Second, SRTM elevation data are only available for latitudes between 60°N and 56°S, meaning that some regions in the northern hemisphere were not captured in that dataset. However, various validation studies demonstrate that the ASTER Global Digital Elevation Map still reaches acceptable error levels beyond these extreme latitudes61,69 corroborating that the provided ASTER data meet desired baseline accuracy level. Moreover, our results show that among latitudes close to 60°N there seem to be particularly high deviations between the SRTM and ASTER elevation data that users of this dataset should be aware of. We suggest using ASTER elevation data in these northern regions, due to the broader coverage of the underlying source data. Nonetheless, because of the different methods in generating the elevation models, minor deviations in quality are to be expected in these – less densely populated – latitudes. A possible extension in further research is to employ population weighting, in which each postal code receives a weight proportional to its population size. This might be especially desirable when studying areas with uneven population density, such as countries wherein inhabitants cluster in a handful of highly urbanized areas while large swaths of the rest of the country is sparsely populated.

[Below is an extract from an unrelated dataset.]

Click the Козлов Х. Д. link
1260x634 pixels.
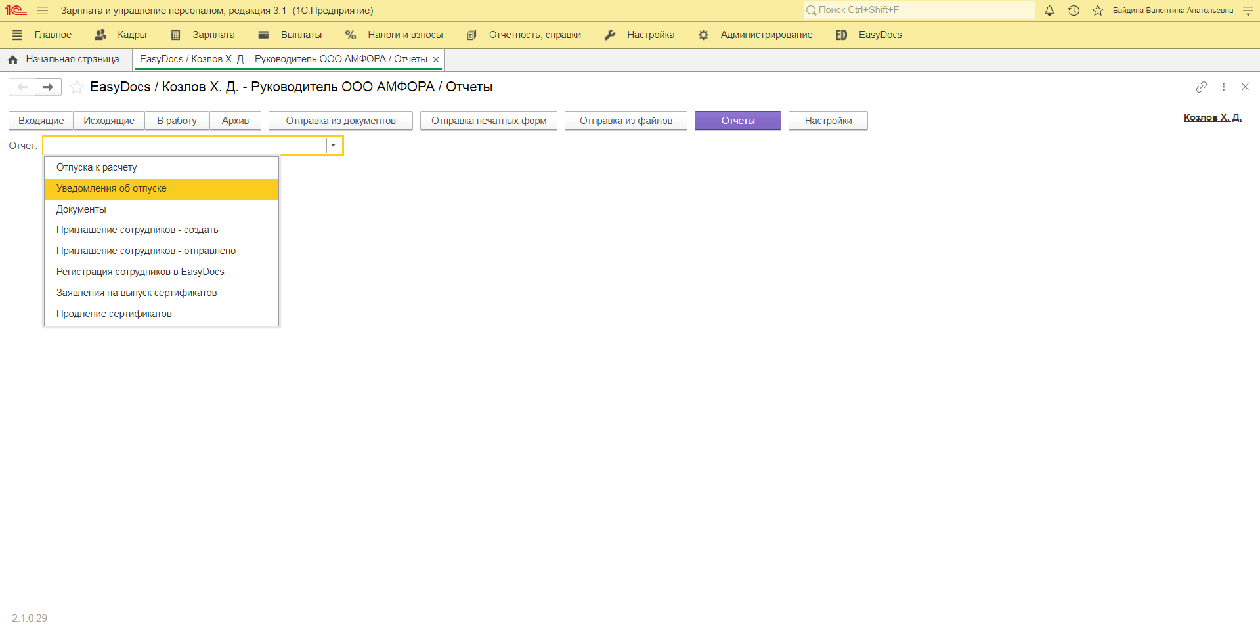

Lastly, especially in some maritime and mountainous regions, some postal codes did not include enough valid data points to aggregate the information. In most instances, this is likely due to clouds in combination with low observation numbers at the time of source data collection. Therefore, the data of these postal codes could not be included in our final dataset (~0.4%). Notwithstanding these limitations, we believe that the current resource – featuring a diverse array of core biogeophysical indicators for over 1.5 million postal codes around the world – has the potential to enrich many different strands of research at the intersections of the physical and social sciences. By sharing it freely, we hope to contribute to a better understanding of the multi-faceted interactions between humans and their environments – and empower others to do the same.